1.
Pengertian
dan Teori.
Secara terminologi bahasa, pengertian partisipasi[1] adalah hal turut berperan
serta dalam suatu kegiatan. Sementara padanan kata paratisipasi dalam bahasa
inggris yaitu participation[2]
yang artinya pengambilan bagian, pengikutsertaan. Selain kata partisipasi,
sering pula kita jumpai kata peran.[3] Istilah peran atau
berperan banyak pula dipakai oleh pengamat hukum lingkungan dalam karya
tulisnya. Bahkan di dalam UUPLH, penggunaan kata berperan dapat dijumpai di
dalamnya. Namun dalam penulisan ini, penulis lebih menitik – beratkan
penggunaan kata partisipasi karena istilah kata tersebut secara jelas telah menggambarkan
perihal turut berperan sertanya masyarakat, meskipun ada kalanya juga penulis
menggunakan kata peran.

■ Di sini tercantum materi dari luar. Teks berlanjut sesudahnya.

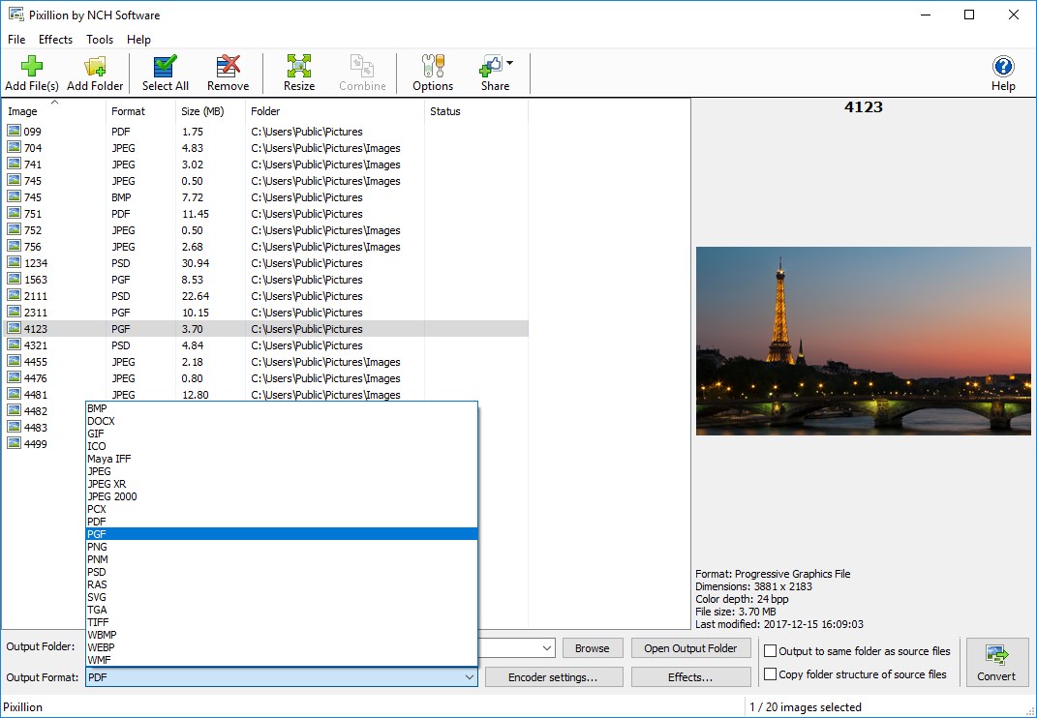The image size is (1037, 718).
Task: Open Encoder settings
Action: point(553,677)
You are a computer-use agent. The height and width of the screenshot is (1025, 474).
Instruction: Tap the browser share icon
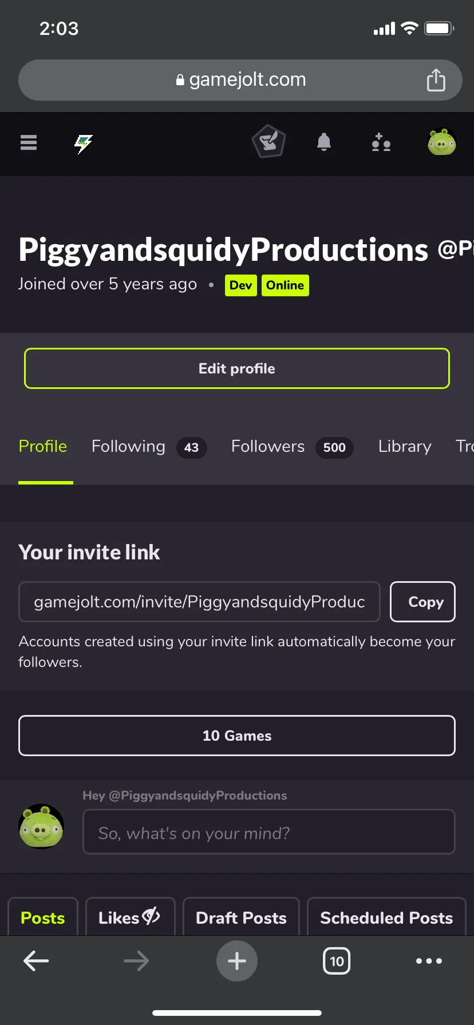point(436,80)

Hal itu dilakukan agar tidak lari makna tulisan yang
penulis kutip dari nara sumber.
Dalam perspektif UUPPLH, partisipasi masyarakat dalam
proses pembuatan AMDAL menggunakan istilah “melibatkan.” Padanan kata ini asal
kata dari libat : melibat ; melipat ; membebat ; membelit ; menyangkut ;
memasukan atau membawa – bawa ke dalam perkara atau urusan dan sebagainya.[4] Sedangkan istilah
“mengikutsertakan” yang termaktub di dalam PP Izin Lingkungan, menurut tata bahasa Indonesia merupakan asal
kata dari ikut, serta, ikut serta, mengikutsertakan. Padanan kata
Mengikutsertakan artinya menjadikan agar turut berbuat sesuatu secara bersama.[5]

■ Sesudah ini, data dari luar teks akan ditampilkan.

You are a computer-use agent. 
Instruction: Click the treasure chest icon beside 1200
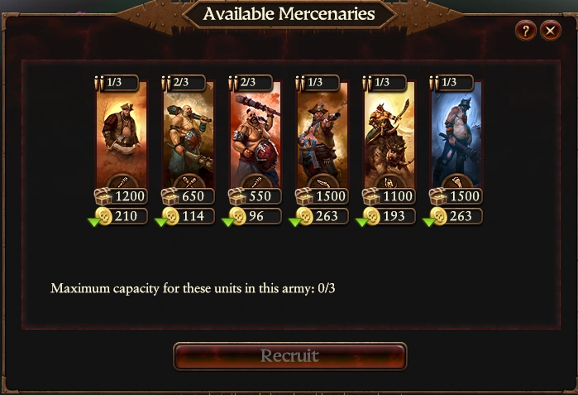coord(103,196)
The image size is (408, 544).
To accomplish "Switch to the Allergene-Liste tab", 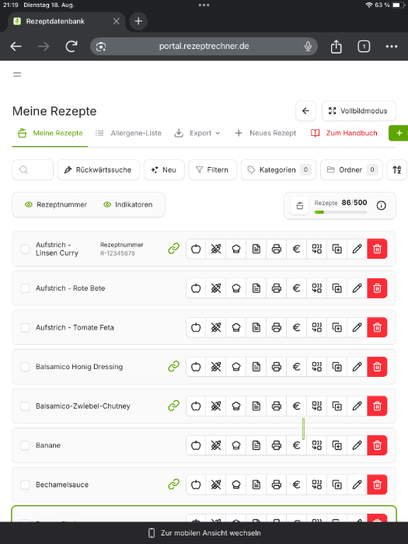I will [x=128, y=133].
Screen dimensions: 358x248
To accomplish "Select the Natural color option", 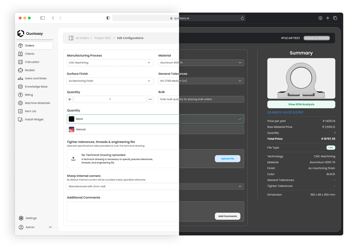I will pyautogui.click(x=155, y=130).
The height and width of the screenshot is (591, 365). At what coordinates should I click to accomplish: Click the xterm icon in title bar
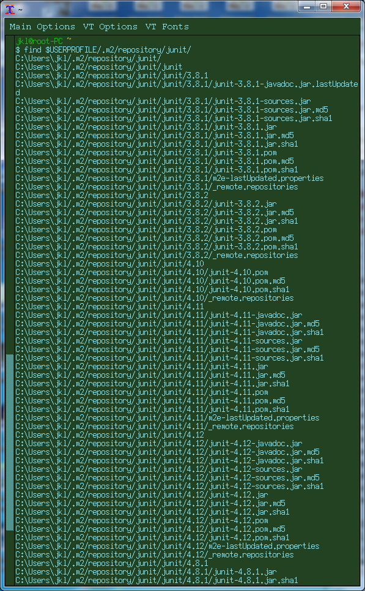[10, 9]
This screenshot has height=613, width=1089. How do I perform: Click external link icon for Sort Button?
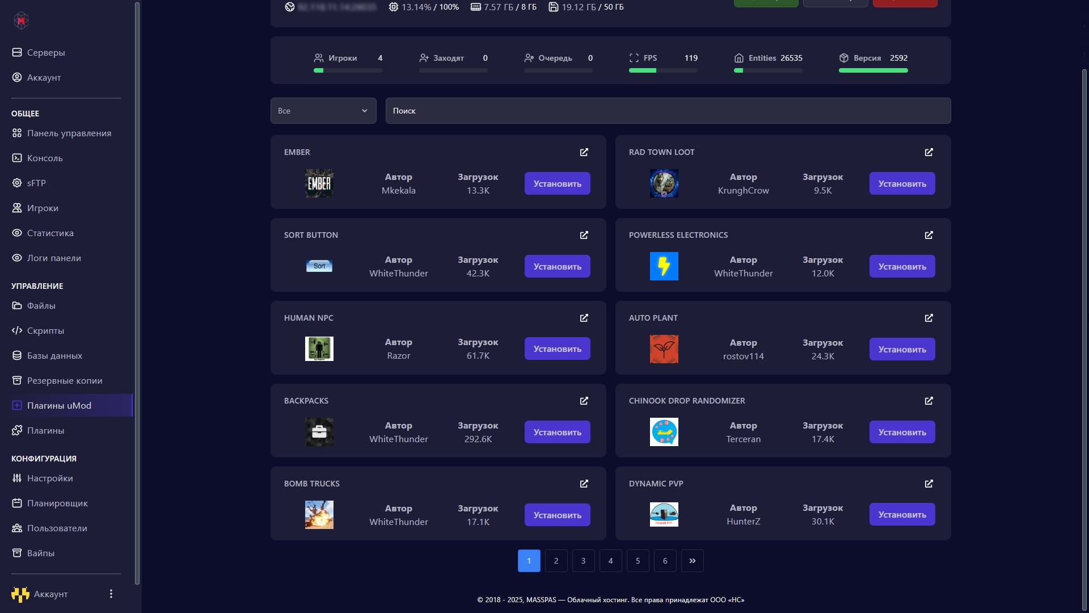[x=584, y=235]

Sementara itu, pengertian masyarakat[6] adalah pergaulan hidup
manusia, sehimpunan manusia yang hidup bersama dalam suatu tempat dengan ikatan
– ikatan aturan yang tertentu, orang banyak. Masyarakat menurut kamus hukum[7] yaitu setiap kelompok
manusia yang telah hidup dan bekerja bersama cukup lama sehingga mereka dapat
mengatur diri mereka dan menganggap diri mereka sebagai satu kesatuan sosial
dengan batas – batas yang dirumuskan dengan jelas.

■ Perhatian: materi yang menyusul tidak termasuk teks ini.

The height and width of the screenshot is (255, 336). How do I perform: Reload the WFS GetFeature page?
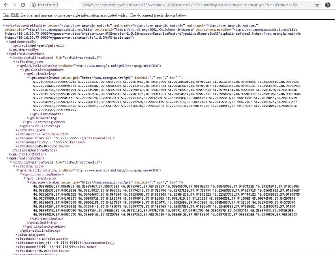(23, 5)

Sunanto[8] menggambarkan bahwa
partisipasi masyarakat adalah suatu usaha untuk menumbuhkan semangat dan rasa
memiliki terhadap berbagai kegiatan pembangunan masyarakat berdasar atas
keterlibatannya dalam perencanaan, pelaksanaan dan evaluasi pembangunan.
Pengertian lainnya yaitu partisipasi masyarakat sebagai bentuk penyerahan
sebagian peran dalam kegiatan dan tanggung jawab tertentu dari suatu pihak ke
pihak lain.
Keith Davis dalam Sunanto menyebutkan bahwa dalam peran
serta masyarakat terdapat adanya keterlibatan mental dan emosional yang mendorong
untuk memberikan sumbangan pada kelompok dalam upaya mencapai tujuan dan
bertanggung jawab terhadap usaha yang dilakukan. Selanjutnya Sastropoetro dalam
Sunanto mengatakan bahwa keterlibatan diri / ego masyarakat yang terlibat dalam
peran serta memiliki sifatnya lebih dari sekedar keterlibatan dalam pekerjaan
atau tugas saja, namun juga keterlibatan tersebut meliputi pikiran dan
perasaannya.[9]
Coyers dalam Sumarmi[10] mengemukakan ada dua
faktor yang menentukan apakah masyarakat benar – benar ingin terlibat dalam
suatu perencanaan atau tidak yaitu (1) ada tidaknya pengaruh hasil keterlibatan
mereka terhadap rencana akhir, (2) ada tidaknya pengaruh langsung yang mereka
rasakan. Sementara itu, Mubyarto dalam Sumarmi,[11] menyatakan bahwa
masyarakat baru akan bergerak untuk berpartisipasi, pertama, melalui organisasi yang sudah terkenal. Kedua,
memberikan manfaat langsung. Ketiga,
terjamin adanya kontrol oleh masyarakat, dan keempat, masyarakat terlibat dalam pembangunan.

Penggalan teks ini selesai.